施工は簡単なのですが、雨で流れたり熱で溶けてしまうことが多く劣化も早いのが特徴です。
・ワックス
・一部のポリマーコーティング
が油脂系コーティングに分類されます。
2. 樹脂系コーティング
2つめの樹脂系コーティングは、プラスチックやレジンに代表される高分子化合物を塗ることでコーティングをします。施工は比較的簡単ですが、耐久性は短く、価格もガラスコーティングに比べると安いのが特徴です。
・ポリマーコーティング
・フッ素コーティング
・ガラス系の一部のコーティング
が樹脂系コーティングに分類されます。
3. ガラス系コーティング
ガラス系コーティングは、ガラスコーティングの繊維にほかの成分を混ぜたコーティングです。ガラスコーティングと名前が似ていますが、別のものです。効果は
・ガラス系コーティング
が分類されます。
4. ガラスコーティング
ガラスコーティングは、シランやシラザンと呼ばれる成分を原料としたコーティング剤です。空気中の水分と反応することでシリカという成分が硬い皮膜を作り出します。ガラスの主成分がコーティングに含まれるため、ガラスコーティングとよばれます。
・ガラスコーティング
が分類されます。
【定義】ガラスコーティングと他のコーティング方法の定義は?
さきほどの分類の中でも一般的な方法である、ガラスコーティング、ポリマーコーティング、ワックスの定義について深掘りをしていきたいと思います。
■ガラスコーティング(ガラス加工)とは
ガラスコーティングとは「塗装の上にガラス質のコーティングを施すことで、キズや汚れからボディを保護する皮膜を定着させる」施工方法のことです。
現在ある施工方法の中で最も最新の技術ですが、その分施工費が高額です。
■ポリマーコーティング(ポリマー加工)とは
ポリマーコーティングとは「塗装の上にシリコンやフッ素を含むコーティングを施すことでキズや汚れからボディを保護する皮膜を定着させる」施工方法のことです。
車の手入れはワックスが主流だった1980年台に登場し、現在は比較的安価に行えるようになった施工方法です。
ポリマーコーティングという名前の由来は?
ポリマーという言葉は日本語で「重合体」を意味します。複数のモノマー「単量体」が組み合わさることでできているため、ポリマー(重合体)と呼ばれます。

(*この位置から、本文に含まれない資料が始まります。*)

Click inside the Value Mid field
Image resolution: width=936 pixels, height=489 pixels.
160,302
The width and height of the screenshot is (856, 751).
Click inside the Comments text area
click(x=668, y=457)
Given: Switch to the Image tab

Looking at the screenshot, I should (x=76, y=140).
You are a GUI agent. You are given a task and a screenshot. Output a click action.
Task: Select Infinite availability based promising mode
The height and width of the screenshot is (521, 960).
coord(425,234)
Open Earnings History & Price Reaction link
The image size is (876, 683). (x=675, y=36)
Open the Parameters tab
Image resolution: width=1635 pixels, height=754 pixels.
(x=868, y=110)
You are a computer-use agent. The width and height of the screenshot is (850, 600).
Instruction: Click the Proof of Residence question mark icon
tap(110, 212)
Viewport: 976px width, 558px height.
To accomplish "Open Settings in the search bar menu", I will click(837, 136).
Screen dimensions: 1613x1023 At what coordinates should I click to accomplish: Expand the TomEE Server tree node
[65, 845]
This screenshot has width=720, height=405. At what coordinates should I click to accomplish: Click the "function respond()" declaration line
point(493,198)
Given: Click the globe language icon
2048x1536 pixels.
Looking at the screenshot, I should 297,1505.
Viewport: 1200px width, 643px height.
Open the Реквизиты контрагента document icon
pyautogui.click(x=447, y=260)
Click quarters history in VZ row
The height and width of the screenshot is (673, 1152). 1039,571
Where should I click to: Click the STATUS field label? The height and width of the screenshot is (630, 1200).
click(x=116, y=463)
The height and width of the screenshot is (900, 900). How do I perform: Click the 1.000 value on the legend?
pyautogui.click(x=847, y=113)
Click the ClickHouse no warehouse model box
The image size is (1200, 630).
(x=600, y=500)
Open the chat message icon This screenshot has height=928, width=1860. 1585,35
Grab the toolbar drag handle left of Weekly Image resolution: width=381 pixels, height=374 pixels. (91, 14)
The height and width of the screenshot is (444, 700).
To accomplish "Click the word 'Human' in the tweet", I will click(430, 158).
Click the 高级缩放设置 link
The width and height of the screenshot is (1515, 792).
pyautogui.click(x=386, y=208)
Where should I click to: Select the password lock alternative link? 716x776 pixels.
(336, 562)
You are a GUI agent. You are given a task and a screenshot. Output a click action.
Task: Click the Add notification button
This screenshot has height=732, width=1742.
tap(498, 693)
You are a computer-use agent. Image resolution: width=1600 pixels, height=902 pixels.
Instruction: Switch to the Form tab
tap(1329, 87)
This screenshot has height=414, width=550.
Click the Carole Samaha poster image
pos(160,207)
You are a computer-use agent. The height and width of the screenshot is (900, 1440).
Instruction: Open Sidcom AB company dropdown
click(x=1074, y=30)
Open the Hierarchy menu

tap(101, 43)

車に用いられるポリマーコーティング(ポリマー加工)という言葉は、有機化合物にフッ素やシリコンを含んだ「重合体」である高分子化合物をコーティングするためにポリマーコーティングと呼ばれています。
■ワックスとは
ワックスがけは以前から用いられてきた車のお手入れ方法で、「車の艶出しのためにボディにワックスを塗ること」を意味します。
ワックスは植物性の油脂を塗ることで水をはじき、艶をもたらします。普及品は、ろうそくの原料であるパラフィンを主成分とし、高級品には「カルナバロウ「というブラジル原産のヤシの木の一種から採取される天然ワックスが用いられます。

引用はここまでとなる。